==== PASSAGE ====

The projected deficit, which represents 2.2% above budgeted levels, has increased since September, when the state projected a $144.1 million shortfall. The department attributed the increase to three more months of enrollment and spending figures, as well as finalized 2026 capitation rates for Medicaid acute and long-term managed care programs.

Enrollment in Family Care and Family Care Partnership, Wisconsin’s long-term managed care programs, is running well above what the state budgeted. The department projects managed care organization enrollment will be 3.4% higher than budgeted by fiscal year 2027. The net impact of higher long-term care enrollment, partially offset by more favorable MCO capitation rates for 2026, is an expected $45 million deficit for those services.

Fee-for-service nursing home expenditures and Children’s Long Term Supports program costs are also running higher than expected due to increased utilization, adding $59 million and $38 million to the deficit, respectively.

BadgerCare Plus and SSI Managed Care enrollment has trended lower than expected in the first six months of the fiscal year. While finalized 2026 HMO rates came in higher than budget, overall managed acute care costs are running better than expected. Lower-than-expected costs for fee-for-service hospitals and other non-institutional care have also helped offset some of the long-term care overruns.

The program is also experiencing unanticipated higher costs for prescription drugs, Medicare buy-in programs, and fee-for-service mental health and substance use disorder services, which together contribute an additional $76 million to the projected deficit.

==== RECORDS SHOWN ====

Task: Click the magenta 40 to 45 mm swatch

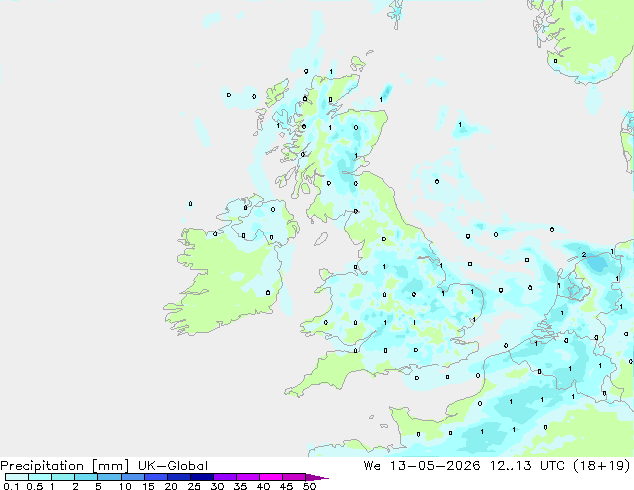Action: coord(271,477)
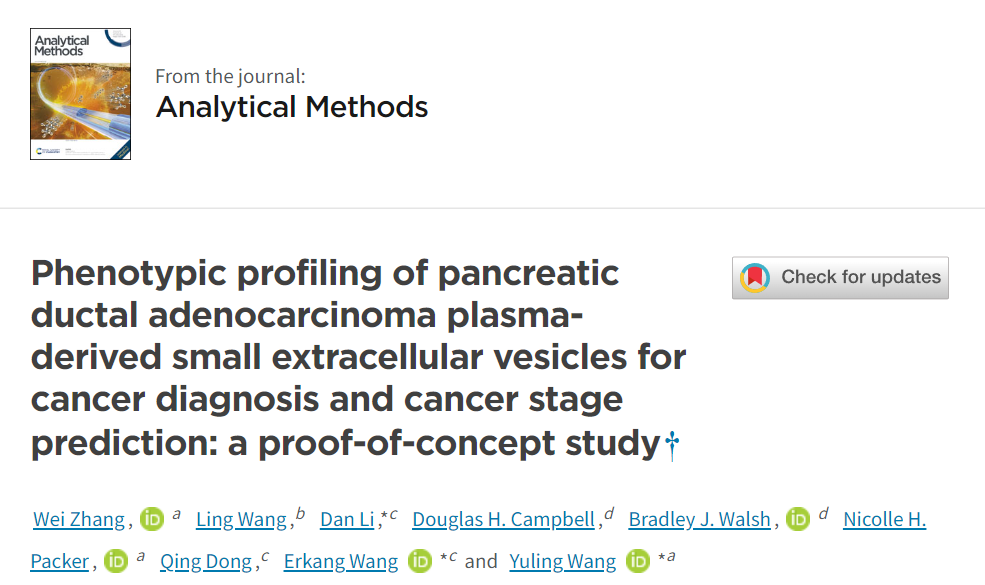Open author link Ling Wang
The width and height of the screenshot is (985, 585).
(241, 520)
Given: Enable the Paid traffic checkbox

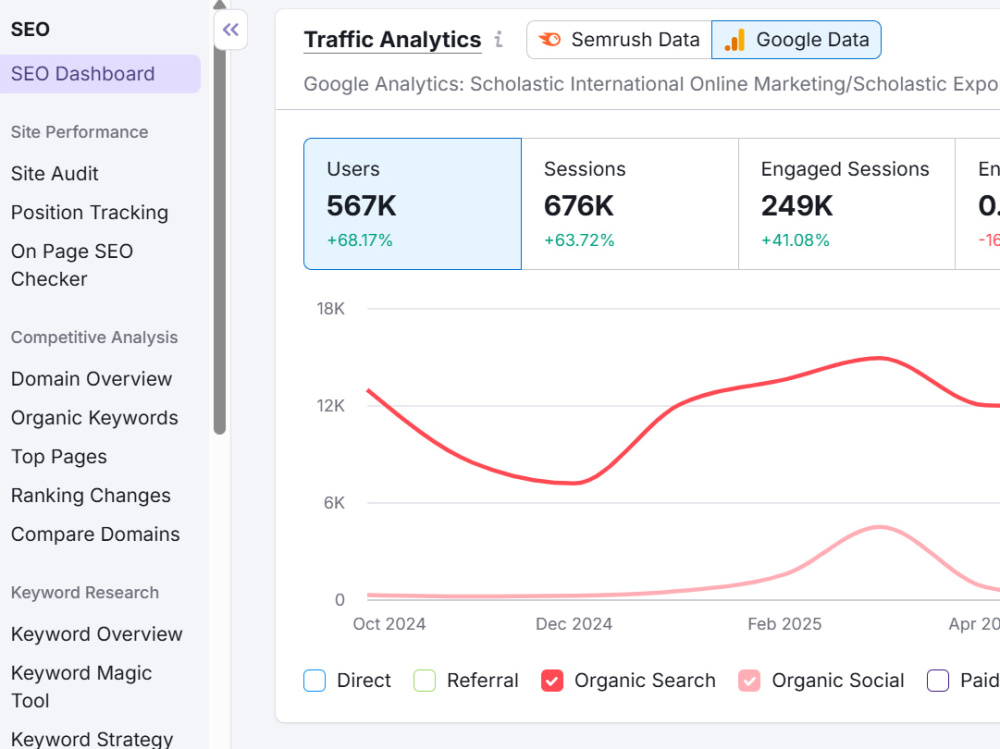Looking at the screenshot, I should coord(938,681).
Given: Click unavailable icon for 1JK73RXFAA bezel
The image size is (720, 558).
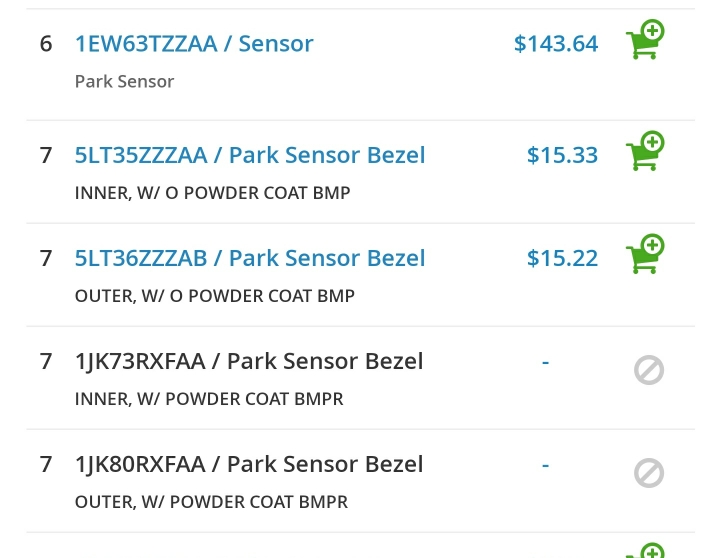Looking at the screenshot, I should [x=649, y=370].
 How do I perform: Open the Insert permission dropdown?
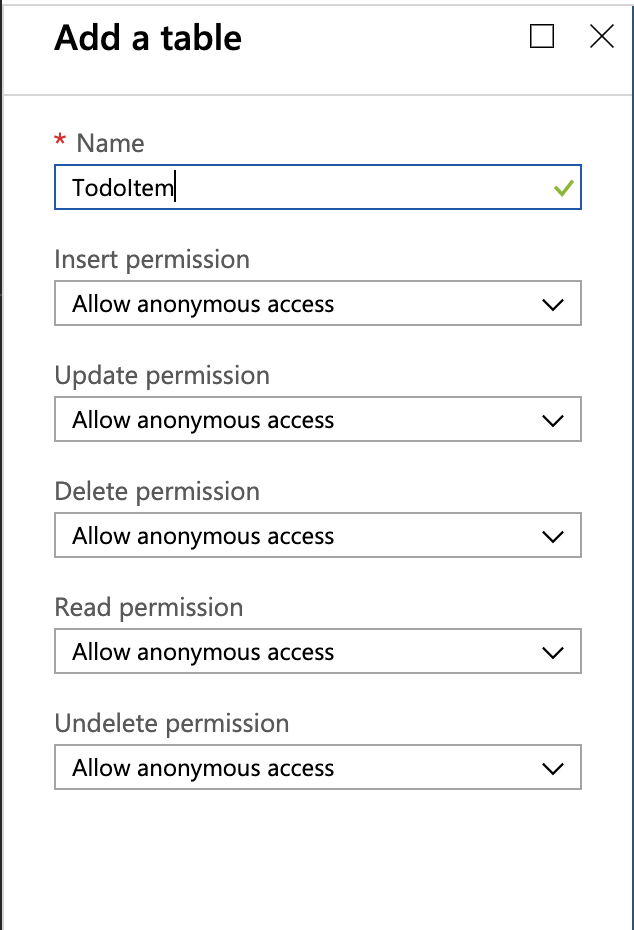click(x=317, y=303)

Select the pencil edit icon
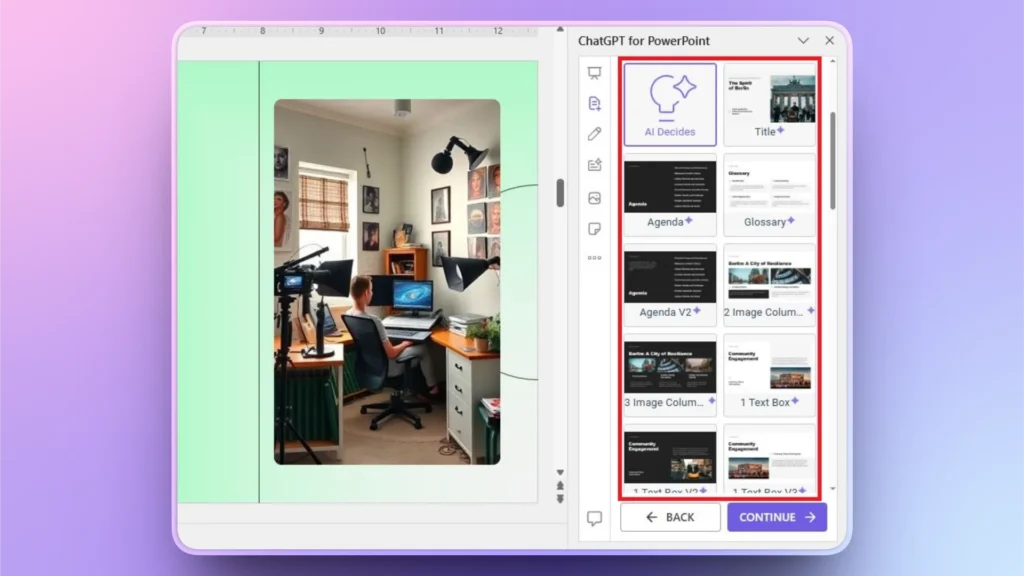tap(595, 133)
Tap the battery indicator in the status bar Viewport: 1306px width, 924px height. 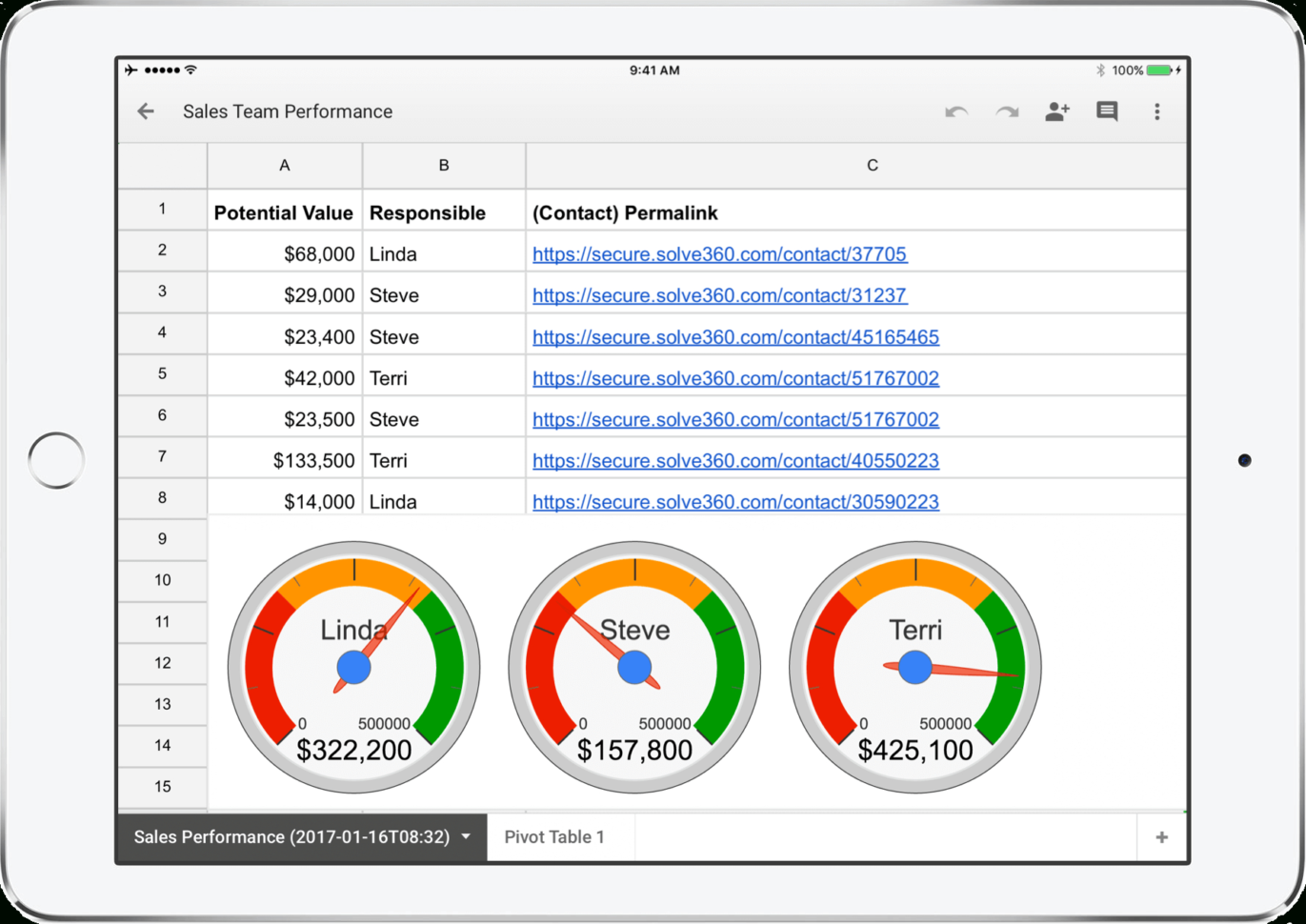1157,70
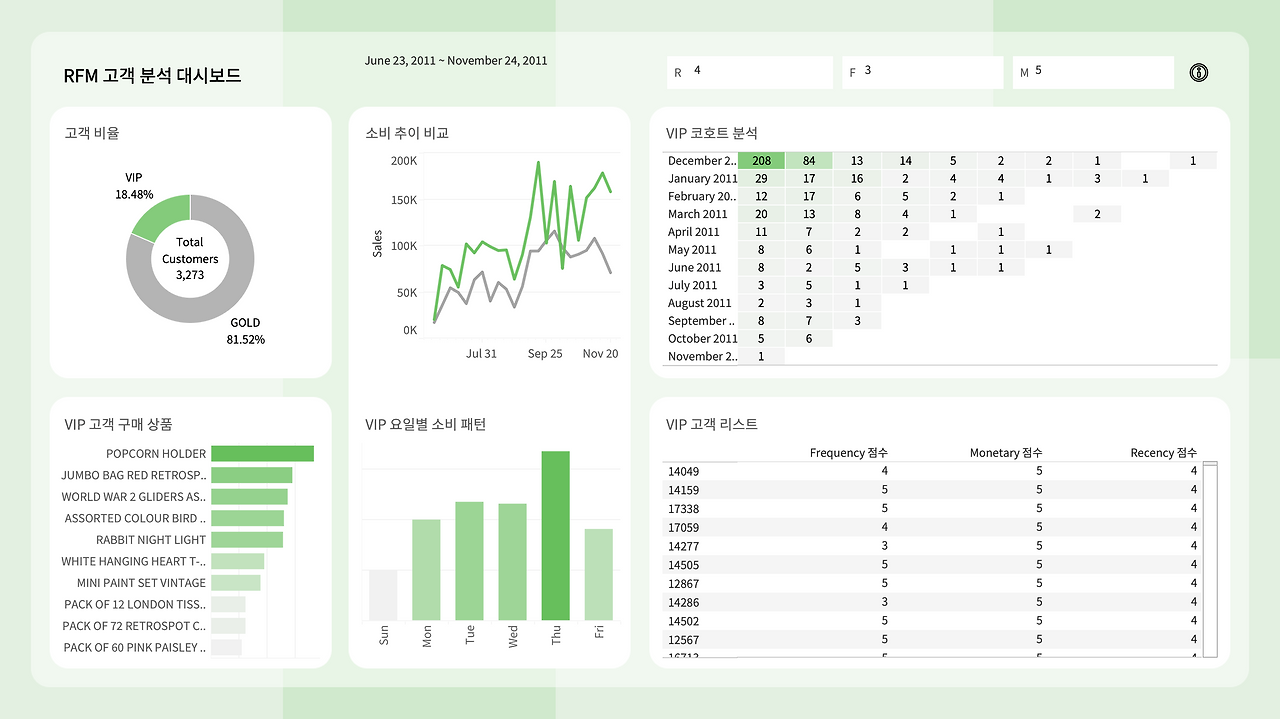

====

▶ **PROBLEM SET**:
**1)** In one to three sentences, explain why the projected deficit described in the Medicaid deficit passage grew after September.
**2)** Answer these questions from the Medicaid deficit passage:
(a) By what percentage does the department project managed care organization enrollment will exceed the budget by fiscal year 2027?
(b) How much do Children's Long Term Supports program costs add to the deficit?
(c) Which programs' enrollment has trended lower than expected in the first six months of the fiscal year?
**3)** From the Medicaid deficit passage, reproduce word for word the part starting with "Enrollment in Family" and going on through "for those services.".
Rely only on the passage about the Medicaid deficit and set the data aside.

▶ **REPLIES**:
**1)** The department attributed the increase to three more months of enrollment and spending figures. It also pointed to the finalized 2026 capitation rates for Medicaid acute and long-term managed care programs.

**2)**
(a) 3.4%
(b) $38 million
(c) BadgerCare Plus and SSI Managed Care

**3)**
Enrollment in Family Care and Family Care Partnership, Wisconsin’s long-term managed care programs, is running well above what the state budgeted. The department projects managed care organization enrollment will be 3.4% higher than budgeted by fiscal year 2027. The net impact of higher long-term care enrollment, partially offset by more favorable MCO capitation rates for 2026, is an expected $45 million deficit for those services.